I know I won't be going to the frat parties tonight. I love the Erevs, they give me an excuse to stay in on a Friday night for Shabbat or for other days they happen to fall on. They're so cozy too (haha) because they are always at night and usually candles are lit and it's just a great time to spend with family over a meal, music, etc. Which is much more appetizing than the normal things kids and adults do come the end of the week (fridays/saturdays). While we sit at home spending quality time with God and our families, others are normally doing the opposite and sinning. lol sadddd!!

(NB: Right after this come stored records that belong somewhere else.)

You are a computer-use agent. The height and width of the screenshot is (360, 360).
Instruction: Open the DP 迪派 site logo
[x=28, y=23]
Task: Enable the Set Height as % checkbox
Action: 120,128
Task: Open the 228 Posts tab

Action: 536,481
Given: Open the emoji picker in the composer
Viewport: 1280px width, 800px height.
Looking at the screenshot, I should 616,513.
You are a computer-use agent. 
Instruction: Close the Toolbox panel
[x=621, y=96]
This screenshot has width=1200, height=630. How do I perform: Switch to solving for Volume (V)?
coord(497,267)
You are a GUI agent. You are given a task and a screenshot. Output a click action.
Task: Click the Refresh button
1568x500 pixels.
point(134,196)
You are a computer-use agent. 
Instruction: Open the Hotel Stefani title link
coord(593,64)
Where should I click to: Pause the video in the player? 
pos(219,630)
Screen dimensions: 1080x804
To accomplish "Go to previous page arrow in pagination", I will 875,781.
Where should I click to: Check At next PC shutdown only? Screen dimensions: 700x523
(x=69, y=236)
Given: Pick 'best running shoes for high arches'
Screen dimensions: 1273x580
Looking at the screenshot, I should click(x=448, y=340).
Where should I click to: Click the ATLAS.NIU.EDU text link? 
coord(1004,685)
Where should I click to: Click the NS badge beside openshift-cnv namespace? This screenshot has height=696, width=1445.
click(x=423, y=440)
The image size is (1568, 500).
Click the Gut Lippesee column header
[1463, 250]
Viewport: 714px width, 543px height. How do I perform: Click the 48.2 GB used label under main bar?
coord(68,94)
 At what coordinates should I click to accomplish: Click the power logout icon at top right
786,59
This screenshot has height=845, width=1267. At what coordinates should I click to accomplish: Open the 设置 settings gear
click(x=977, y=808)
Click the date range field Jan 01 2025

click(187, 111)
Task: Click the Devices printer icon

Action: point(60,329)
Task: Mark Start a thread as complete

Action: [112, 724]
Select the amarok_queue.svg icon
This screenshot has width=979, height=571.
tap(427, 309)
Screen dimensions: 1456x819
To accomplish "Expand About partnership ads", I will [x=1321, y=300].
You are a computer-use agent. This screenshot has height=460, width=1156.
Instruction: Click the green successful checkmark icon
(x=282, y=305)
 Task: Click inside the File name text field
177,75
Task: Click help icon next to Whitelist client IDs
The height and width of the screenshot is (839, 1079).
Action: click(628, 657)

This coming of a Biblical holiday, which in the Bible is only called Yom Ha-Zikkaron (day of remembrance) and Yom Teruah (day of sounding the shofar), shows me how far I have come. I feel so at peace, like my journey is coming to a stable place. For the past few years I have been drawn to Catholicism and to my biblical "messianic" faith and the guilt caused me to bounce back and forth between the two. When a Jewish holiday came up, I'd sometimes miss it because I thouht being a Catholic meant I could NEVER return to the OT traditions, and when Lent or Easter, etc came around, I'd miss it because I would reason that YHVH despised the Church and so should I. Only a week or so ago did I find this balance I had been praying for. I knew God was calling me to the Catholic Church, but I couldn't figure out why. I also knew observing shabbat, the feasts, and keeping kosher was drawing me closer to him than I had previously been as a Catholic. I didn't know where to go, except to His feet in prayer. And now as the Biblical New Year is almost here, I can honor and worship God in true shalom.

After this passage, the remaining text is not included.